Its one of those contemplative days for me..I have so many emotions pulling in so many directions. One, I am excited and happy! I have 21 fallowers now! And my post yesterday got 11 comments! Thats a record for me! I was getting down about blogging cause it seemed like no one out there was really interested and was I just typing to and emty hole that goes on forever and ever. And now I can see im not..makes me happy. On the other side, there is so many other emotions pulling me. Some days I feel so alone here. I dont have allot of friends, so I end up hanging out with Me,Myself,and I. And I really start to hate those people after awhile! :) I have some friends, but they seam to be getting busyer and busyer. Then it hits me every once in a while about being single. Dont get me wrong..Im happy with it right now! I now that is what God has for me at this point in time and when the timing is right He will bring the most amazing guy into my life, but some days, when you read about your friends ( and sister ) getting married...well..you now! And last but not least,I have been really contemplating why I am here in French Camp and what is next for me! Dont get me wrong again, I love my job! I love working with these kids, I love answering phones for The Sermon On The Mount(SOTM) ministry(www.sermononthemount.org) and I dont allways mind cleaning the office..but the hardest part is, its not a paid job! I work like a missionary is a foren country does..I have to raise my support..and so far...no one has sent me any support. So I live from month to month...The Lord has been good, I have been able to pay my cell phone bill every month, I walk to work as much as I can to save gas in the car, and my parents are being awsome and not making me pay the car insurance right now, but my parents work with the same ministry and there support leave has droped a ton and I dont want to make them pay it! The other hard thing about not having money is I cant go see movies or anything for that matter with friends. I have been excited about Winter Jam and now, if it was not for my amazing friend Jon I would have not been able to go over spring break.

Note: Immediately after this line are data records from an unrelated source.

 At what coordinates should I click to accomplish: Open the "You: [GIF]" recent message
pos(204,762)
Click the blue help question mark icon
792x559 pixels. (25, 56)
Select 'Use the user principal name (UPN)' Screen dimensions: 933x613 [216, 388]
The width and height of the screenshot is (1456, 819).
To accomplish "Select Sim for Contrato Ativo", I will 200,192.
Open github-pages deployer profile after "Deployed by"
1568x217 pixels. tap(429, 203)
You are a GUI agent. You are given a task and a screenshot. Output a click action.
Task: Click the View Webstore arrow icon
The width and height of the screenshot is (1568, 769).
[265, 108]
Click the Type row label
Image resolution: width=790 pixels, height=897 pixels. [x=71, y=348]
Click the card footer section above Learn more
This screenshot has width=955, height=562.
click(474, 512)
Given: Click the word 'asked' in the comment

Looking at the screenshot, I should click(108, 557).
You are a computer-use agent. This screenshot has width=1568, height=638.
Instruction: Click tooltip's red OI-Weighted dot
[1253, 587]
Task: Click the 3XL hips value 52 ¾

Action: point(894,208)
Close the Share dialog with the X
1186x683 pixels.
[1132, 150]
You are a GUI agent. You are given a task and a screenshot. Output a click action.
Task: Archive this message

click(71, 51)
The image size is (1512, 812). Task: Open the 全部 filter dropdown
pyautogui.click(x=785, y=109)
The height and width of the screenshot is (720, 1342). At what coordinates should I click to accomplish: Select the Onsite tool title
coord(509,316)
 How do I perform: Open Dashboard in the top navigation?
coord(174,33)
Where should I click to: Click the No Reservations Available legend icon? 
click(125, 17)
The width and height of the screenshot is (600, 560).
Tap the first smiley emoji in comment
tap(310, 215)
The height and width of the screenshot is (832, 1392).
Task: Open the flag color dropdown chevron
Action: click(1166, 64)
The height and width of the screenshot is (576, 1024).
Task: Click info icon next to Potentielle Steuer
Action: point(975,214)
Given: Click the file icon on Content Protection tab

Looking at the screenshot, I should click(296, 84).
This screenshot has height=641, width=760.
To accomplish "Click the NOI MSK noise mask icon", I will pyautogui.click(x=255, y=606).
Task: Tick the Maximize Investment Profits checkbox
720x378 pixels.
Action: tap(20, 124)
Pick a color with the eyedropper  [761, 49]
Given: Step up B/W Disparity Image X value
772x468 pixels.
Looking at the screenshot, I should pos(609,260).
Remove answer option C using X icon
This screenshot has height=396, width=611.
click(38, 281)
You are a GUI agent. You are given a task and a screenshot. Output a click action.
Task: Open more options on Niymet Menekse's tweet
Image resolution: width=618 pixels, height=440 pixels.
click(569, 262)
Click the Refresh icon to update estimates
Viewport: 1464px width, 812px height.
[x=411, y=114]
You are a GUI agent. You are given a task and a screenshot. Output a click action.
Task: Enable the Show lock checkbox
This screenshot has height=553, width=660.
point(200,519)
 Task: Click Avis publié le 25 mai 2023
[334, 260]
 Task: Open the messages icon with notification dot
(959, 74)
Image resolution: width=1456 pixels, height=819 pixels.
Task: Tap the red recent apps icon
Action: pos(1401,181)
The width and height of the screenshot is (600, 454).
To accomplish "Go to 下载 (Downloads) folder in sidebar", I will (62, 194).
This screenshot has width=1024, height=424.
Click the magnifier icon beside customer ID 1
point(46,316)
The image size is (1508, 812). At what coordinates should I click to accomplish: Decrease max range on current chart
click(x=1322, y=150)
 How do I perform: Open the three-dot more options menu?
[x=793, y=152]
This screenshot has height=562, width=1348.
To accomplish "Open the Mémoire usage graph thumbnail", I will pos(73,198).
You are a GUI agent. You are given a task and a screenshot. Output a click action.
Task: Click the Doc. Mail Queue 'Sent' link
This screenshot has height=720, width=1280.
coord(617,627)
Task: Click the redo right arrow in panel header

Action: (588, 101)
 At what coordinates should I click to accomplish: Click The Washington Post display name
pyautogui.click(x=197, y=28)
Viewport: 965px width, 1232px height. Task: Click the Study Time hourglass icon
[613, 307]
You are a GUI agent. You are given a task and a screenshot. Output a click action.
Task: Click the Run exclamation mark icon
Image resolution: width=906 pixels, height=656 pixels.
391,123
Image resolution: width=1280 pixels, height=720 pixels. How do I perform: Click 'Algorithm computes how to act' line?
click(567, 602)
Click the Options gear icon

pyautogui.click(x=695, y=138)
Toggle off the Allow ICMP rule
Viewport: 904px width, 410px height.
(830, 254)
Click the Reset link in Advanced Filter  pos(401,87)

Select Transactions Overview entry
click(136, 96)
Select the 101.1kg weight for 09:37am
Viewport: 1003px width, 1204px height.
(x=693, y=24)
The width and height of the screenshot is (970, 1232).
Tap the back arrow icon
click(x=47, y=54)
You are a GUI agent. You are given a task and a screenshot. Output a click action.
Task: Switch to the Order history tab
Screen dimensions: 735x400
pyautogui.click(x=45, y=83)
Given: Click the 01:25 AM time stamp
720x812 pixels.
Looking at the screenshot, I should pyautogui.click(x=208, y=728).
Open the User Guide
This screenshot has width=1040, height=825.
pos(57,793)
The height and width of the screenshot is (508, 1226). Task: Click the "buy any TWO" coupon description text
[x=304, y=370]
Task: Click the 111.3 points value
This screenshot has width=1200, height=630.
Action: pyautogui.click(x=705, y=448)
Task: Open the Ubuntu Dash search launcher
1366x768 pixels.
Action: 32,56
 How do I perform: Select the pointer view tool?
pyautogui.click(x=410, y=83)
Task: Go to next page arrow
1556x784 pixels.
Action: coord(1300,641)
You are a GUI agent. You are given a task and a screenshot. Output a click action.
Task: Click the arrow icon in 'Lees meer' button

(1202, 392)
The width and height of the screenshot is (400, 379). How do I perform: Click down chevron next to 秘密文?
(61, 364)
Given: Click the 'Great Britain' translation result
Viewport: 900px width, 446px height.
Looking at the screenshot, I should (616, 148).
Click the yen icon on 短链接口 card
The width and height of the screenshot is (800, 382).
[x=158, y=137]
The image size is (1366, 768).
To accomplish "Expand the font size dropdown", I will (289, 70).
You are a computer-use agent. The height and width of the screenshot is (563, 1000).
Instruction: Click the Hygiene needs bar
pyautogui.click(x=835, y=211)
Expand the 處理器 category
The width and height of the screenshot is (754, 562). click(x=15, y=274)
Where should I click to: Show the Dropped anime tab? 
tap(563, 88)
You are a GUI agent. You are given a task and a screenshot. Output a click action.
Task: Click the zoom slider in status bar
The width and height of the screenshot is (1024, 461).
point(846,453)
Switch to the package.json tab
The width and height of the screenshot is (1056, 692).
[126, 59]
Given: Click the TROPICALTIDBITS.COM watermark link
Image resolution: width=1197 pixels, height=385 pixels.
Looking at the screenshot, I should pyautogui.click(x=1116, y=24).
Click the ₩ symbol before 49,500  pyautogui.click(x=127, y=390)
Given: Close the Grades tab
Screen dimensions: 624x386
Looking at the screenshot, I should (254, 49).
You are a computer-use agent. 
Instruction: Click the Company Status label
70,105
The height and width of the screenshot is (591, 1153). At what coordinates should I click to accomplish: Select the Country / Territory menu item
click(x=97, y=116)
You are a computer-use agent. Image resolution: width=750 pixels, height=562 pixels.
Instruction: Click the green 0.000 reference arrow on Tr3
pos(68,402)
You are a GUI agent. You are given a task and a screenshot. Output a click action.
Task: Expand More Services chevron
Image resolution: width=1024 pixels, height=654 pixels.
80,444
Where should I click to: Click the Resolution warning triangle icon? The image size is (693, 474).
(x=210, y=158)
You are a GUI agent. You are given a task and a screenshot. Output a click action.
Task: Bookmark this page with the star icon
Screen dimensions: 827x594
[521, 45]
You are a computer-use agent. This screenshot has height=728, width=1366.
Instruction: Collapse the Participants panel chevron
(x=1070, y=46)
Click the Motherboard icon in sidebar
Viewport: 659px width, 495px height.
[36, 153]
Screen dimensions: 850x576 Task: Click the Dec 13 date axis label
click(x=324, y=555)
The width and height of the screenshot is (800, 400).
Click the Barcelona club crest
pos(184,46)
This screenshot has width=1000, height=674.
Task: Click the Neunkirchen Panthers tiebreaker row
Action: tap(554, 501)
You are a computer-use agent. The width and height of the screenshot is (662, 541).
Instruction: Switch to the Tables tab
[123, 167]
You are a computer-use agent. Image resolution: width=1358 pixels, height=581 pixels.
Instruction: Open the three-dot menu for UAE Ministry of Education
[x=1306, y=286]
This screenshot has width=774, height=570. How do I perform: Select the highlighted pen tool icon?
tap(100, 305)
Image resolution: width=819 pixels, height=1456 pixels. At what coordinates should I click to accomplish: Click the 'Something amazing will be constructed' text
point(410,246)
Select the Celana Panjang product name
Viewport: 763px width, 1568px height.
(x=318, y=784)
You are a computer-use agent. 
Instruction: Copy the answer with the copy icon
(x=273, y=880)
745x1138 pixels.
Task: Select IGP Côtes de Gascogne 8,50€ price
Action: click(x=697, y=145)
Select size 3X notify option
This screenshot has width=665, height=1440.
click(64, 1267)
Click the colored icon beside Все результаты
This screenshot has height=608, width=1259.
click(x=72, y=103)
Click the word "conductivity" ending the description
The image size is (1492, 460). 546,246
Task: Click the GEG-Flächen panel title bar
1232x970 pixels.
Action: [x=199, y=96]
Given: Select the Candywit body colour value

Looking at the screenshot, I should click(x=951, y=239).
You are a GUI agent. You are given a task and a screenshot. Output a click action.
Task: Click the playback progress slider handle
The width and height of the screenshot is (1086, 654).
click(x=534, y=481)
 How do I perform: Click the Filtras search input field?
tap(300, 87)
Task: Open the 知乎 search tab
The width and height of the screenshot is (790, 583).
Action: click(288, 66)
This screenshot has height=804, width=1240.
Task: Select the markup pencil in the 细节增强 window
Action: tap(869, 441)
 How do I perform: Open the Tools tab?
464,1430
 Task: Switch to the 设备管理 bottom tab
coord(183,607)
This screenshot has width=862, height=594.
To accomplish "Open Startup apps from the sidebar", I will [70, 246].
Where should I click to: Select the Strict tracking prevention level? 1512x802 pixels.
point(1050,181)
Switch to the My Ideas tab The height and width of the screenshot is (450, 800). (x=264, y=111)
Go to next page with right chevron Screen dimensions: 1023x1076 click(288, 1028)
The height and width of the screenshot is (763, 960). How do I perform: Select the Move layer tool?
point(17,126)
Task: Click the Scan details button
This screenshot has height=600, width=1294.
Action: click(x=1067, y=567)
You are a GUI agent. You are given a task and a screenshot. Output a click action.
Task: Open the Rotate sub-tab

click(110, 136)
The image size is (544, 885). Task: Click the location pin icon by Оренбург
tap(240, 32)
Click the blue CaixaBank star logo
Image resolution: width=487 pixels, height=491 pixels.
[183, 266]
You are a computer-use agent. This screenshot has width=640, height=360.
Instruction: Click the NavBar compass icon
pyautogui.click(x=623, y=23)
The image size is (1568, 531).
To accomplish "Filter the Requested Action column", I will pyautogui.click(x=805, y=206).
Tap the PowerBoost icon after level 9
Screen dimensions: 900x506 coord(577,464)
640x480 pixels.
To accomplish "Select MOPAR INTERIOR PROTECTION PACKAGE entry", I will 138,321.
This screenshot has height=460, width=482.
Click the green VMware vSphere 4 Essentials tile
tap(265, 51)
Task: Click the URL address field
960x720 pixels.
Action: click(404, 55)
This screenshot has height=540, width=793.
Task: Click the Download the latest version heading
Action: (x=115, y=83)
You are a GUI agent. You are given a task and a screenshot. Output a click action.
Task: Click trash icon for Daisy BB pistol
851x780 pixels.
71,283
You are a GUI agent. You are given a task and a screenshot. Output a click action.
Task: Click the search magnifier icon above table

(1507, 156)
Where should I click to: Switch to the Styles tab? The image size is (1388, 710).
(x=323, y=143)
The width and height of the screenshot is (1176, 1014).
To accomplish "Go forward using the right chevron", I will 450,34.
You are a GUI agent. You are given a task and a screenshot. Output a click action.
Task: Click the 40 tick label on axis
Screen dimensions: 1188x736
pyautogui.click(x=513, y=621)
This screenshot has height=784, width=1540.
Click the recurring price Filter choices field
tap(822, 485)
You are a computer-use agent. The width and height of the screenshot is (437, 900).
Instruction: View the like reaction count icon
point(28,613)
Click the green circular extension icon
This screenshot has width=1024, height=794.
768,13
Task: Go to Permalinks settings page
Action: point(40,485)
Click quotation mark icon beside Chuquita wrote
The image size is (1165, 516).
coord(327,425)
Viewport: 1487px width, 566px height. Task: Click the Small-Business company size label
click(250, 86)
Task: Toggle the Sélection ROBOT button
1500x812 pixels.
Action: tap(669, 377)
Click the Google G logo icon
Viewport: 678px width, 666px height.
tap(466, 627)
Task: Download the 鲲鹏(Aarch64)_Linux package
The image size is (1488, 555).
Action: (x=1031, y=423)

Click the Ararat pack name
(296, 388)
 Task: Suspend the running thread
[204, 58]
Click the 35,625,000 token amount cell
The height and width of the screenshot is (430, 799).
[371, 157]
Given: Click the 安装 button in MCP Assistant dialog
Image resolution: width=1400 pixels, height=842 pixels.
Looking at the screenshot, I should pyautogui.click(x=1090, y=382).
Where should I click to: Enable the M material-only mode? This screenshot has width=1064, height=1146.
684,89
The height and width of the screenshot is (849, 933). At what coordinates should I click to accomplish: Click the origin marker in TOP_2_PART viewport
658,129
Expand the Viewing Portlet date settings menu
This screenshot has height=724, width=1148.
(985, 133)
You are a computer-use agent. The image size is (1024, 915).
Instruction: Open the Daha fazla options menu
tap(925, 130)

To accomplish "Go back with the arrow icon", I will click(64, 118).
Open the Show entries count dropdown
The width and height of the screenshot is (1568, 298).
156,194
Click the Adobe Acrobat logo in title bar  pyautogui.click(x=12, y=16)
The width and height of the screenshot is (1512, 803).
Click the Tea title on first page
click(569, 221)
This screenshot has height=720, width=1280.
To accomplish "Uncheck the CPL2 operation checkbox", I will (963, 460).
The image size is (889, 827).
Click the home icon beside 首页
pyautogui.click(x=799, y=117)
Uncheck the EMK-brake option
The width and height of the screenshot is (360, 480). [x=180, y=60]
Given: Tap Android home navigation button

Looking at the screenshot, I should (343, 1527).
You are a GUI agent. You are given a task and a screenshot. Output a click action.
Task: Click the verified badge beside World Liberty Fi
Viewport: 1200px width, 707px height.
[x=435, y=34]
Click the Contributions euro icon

Ok..sorry all..should not be complaining like that. The Lord has given me and blessed me with so much! I cannot complian! But if you think of me...please send a small prayer up! I really could use it!
Thank you all so much for your sweet comments on my blog! It may sounds funny .... but when I read them..it makes any crap in my day, kinda just fall away! For real...Makes me feel loved! I am so glad I have so many amazing blogger friends! :)
Thanks for listening to me complain! You all are amazing!